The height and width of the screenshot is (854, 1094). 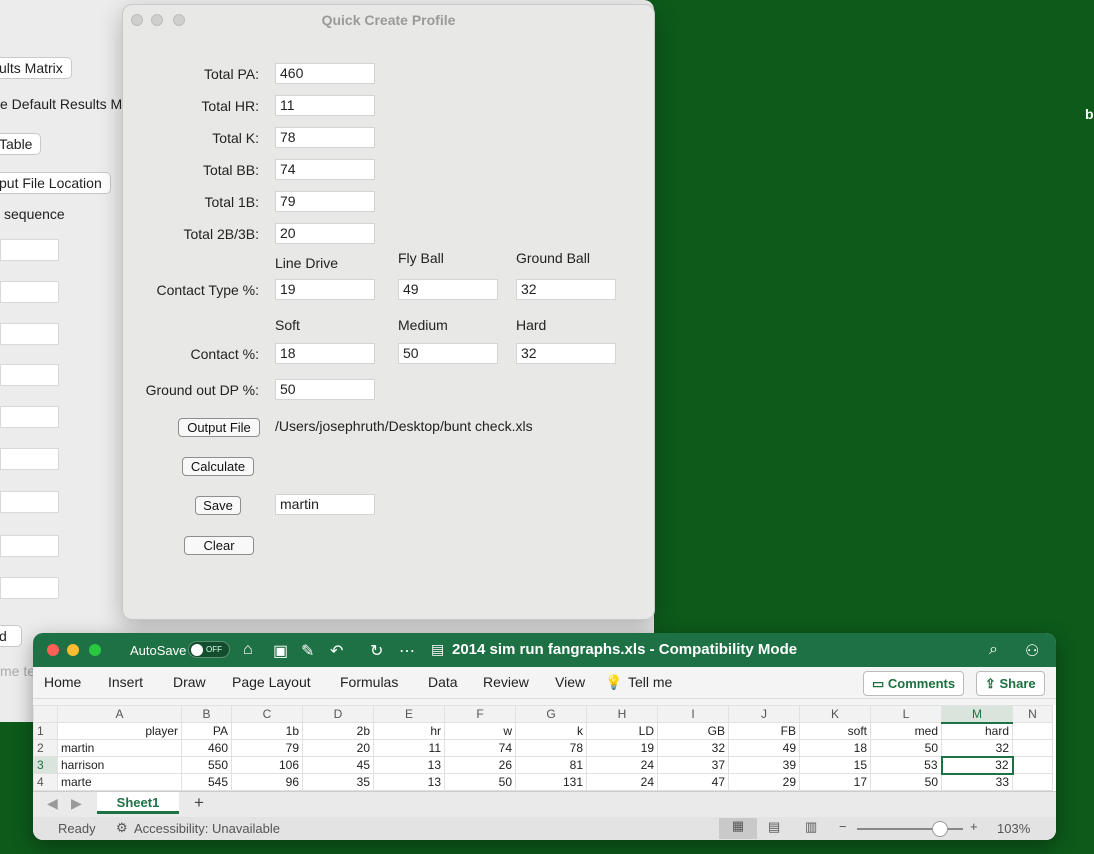 What do you see at coordinates (62, 682) in the screenshot?
I see `menu-home: Home` at bounding box center [62, 682].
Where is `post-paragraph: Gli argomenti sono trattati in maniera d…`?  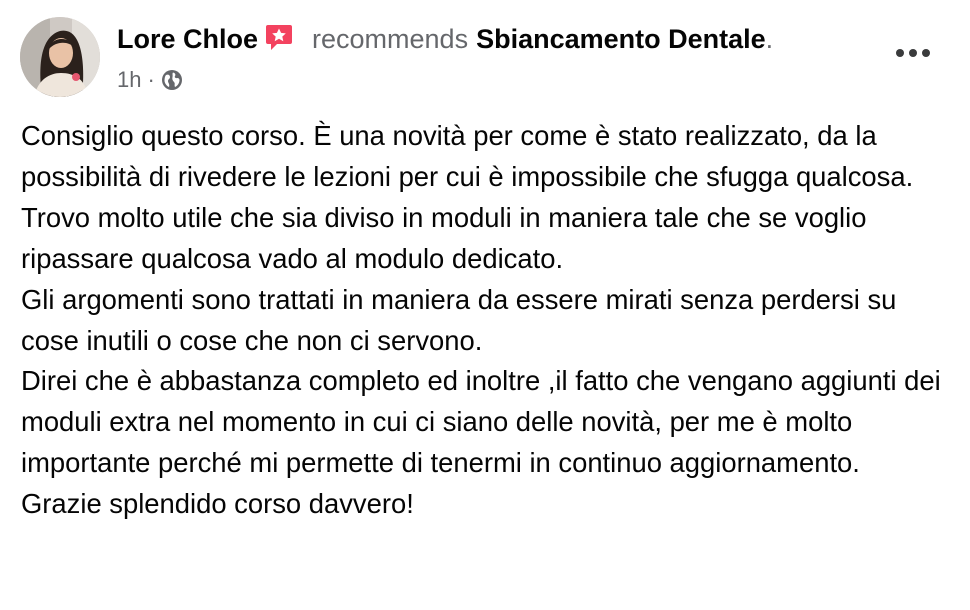
post-paragraph: Gli argomenti sono trattati in maniera d… is located at coordinates (459, 320).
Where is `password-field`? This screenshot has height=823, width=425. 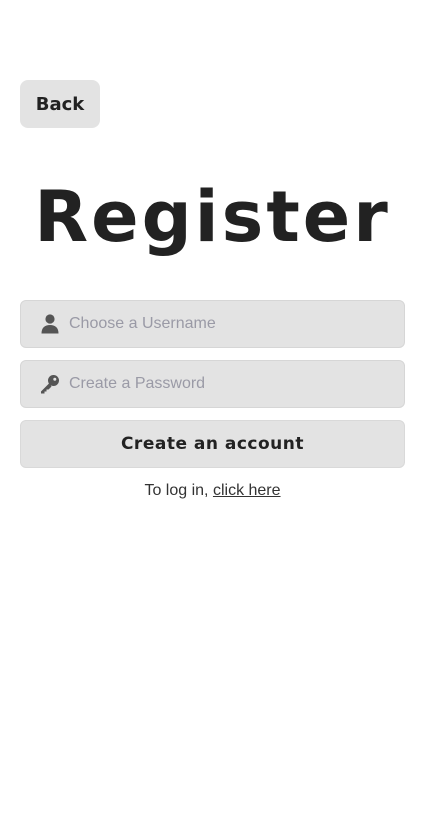
password-field is located at coordinates (212, 384).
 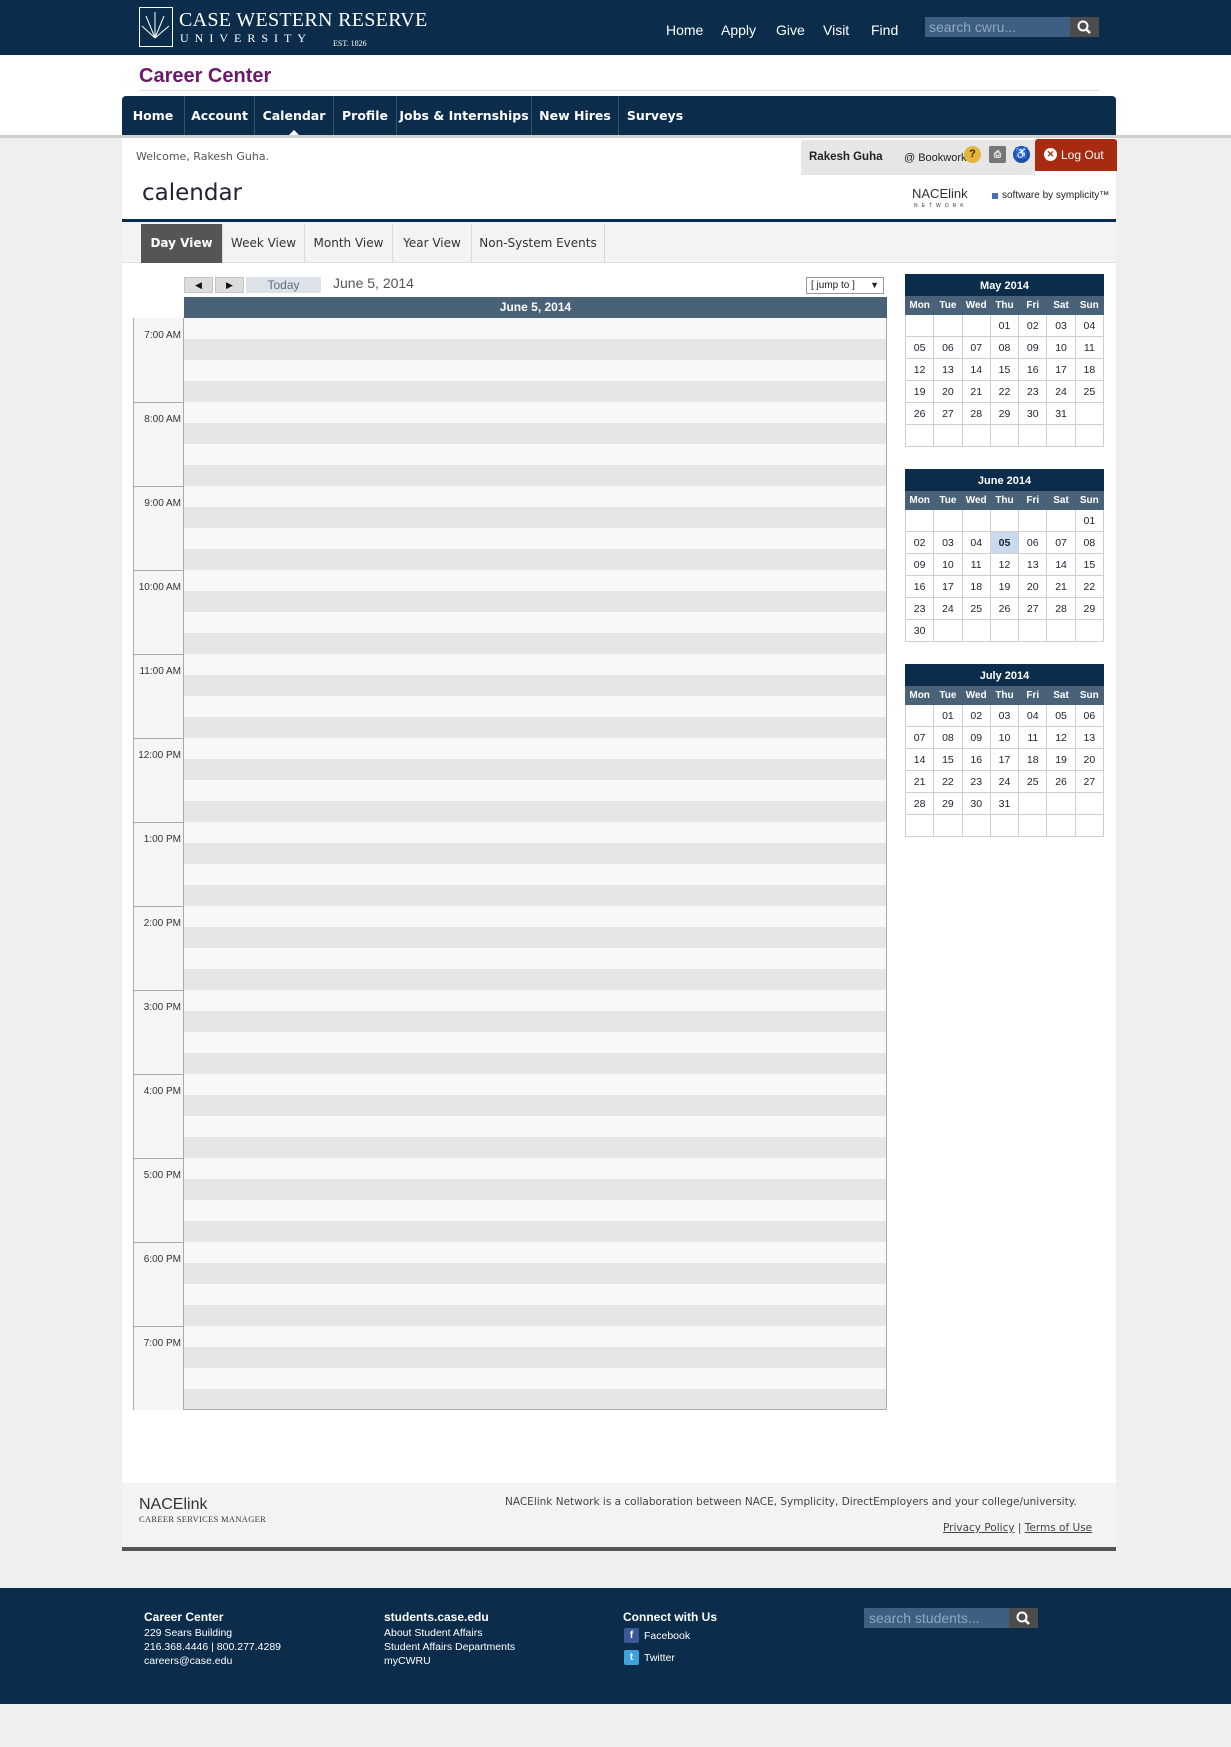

===

TASK DIRECTIONS:
Reproduce every line of the items word for word, starting with the line that contains "has height=823, width=425." and continuing through the end of the items, with both ends included. Leave the pictures out.

OUTPUT OF THE EXERCISE:
Where is `password-field`? This screenshot has height=823, width=425. 
password-field is located at coordinates (212, 384).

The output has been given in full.